Hello everyone,
I am trying to call rare variants in pools of four tumor samples for a specific gene of interest. For that we did a amplicon next-generation sequencing on our pools. They all come tumor with a monosomy for the chromosome supporting our gene of interest.
I aligned the fastq files to the hg19 assembly using bwa mem and removed primers with BAMClipper (Au CH., 2017). I then take the union of three variant caller : Mutect2, HaplotypeCaller and Freebayes in single sample mode to call variants. A biological step of validation is made with Sanger sequencing for all potentially interesting variants.
The tools that I use take into parameter to call variants the ploidy of the pool (i.e for a pool of 8 germline DNA, the ploidy should be set to 16 - 8x2).
My question is the following : how should I adjust the ploidy parameter for pools of four monosomic tumor ?

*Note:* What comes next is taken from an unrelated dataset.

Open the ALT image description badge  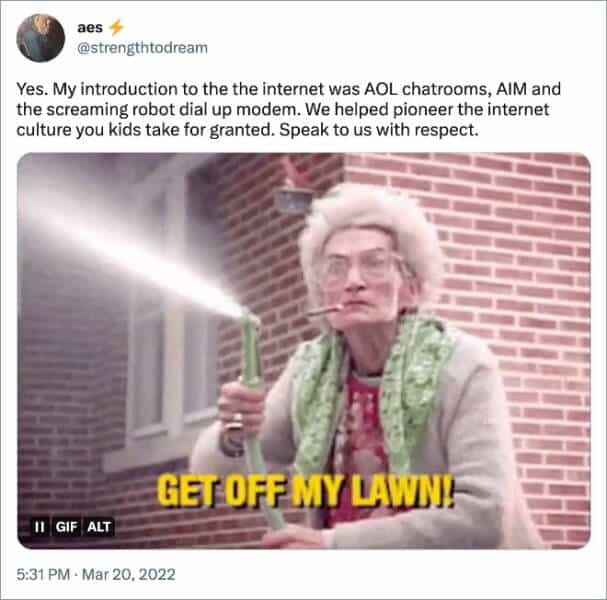tap(99, 527)
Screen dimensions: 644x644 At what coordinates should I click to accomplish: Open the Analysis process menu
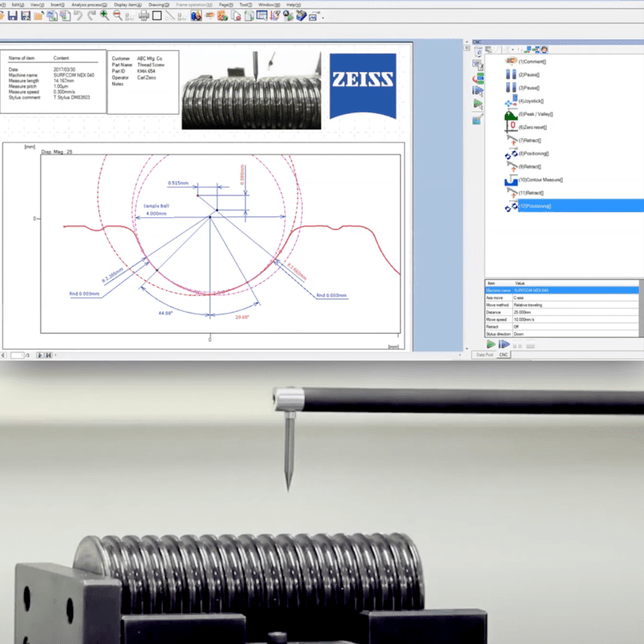click(x=91, y=4)
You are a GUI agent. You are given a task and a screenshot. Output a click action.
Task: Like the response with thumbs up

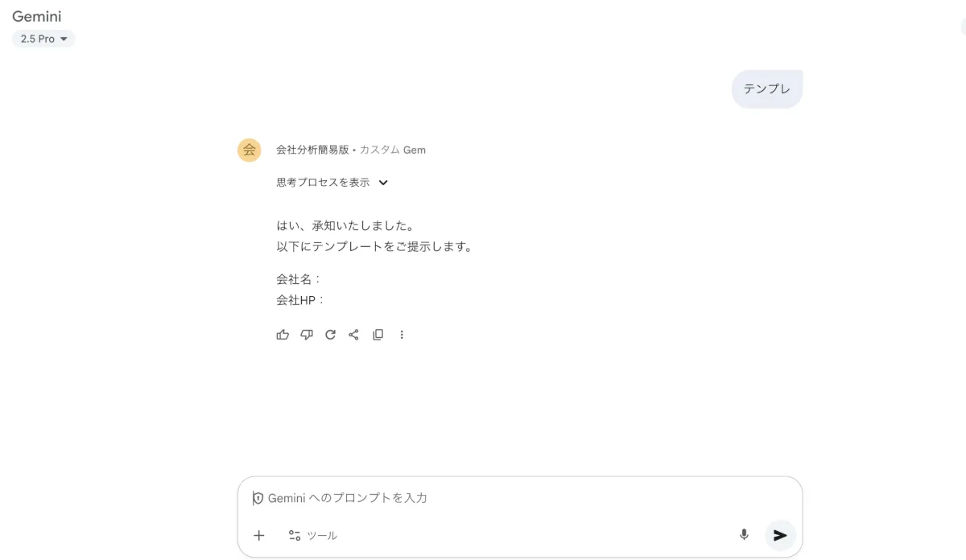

My guess is that I should maybe increase the ploidy, and instead of setting it to 4 I should set it to 8 for instance because of the possible tumor contamination.
Does anyone have some thoughts or experience on cases like this ?
Best regards
Alexandre
For both MuTect2, HaplotypeCaller (no experience with FreeBayes)
So DNA was pooled, libraries made and sequenced? The four tumours are all from the same individual?
Is the amplicon panel only on the monosomic chromosome? Or are you using only the interval in gene of interest when calling variants (-L flag for M2, HC)? If so I would start with ploidy = 1 per sample and apply above formula. Otherwise ploidy = 2.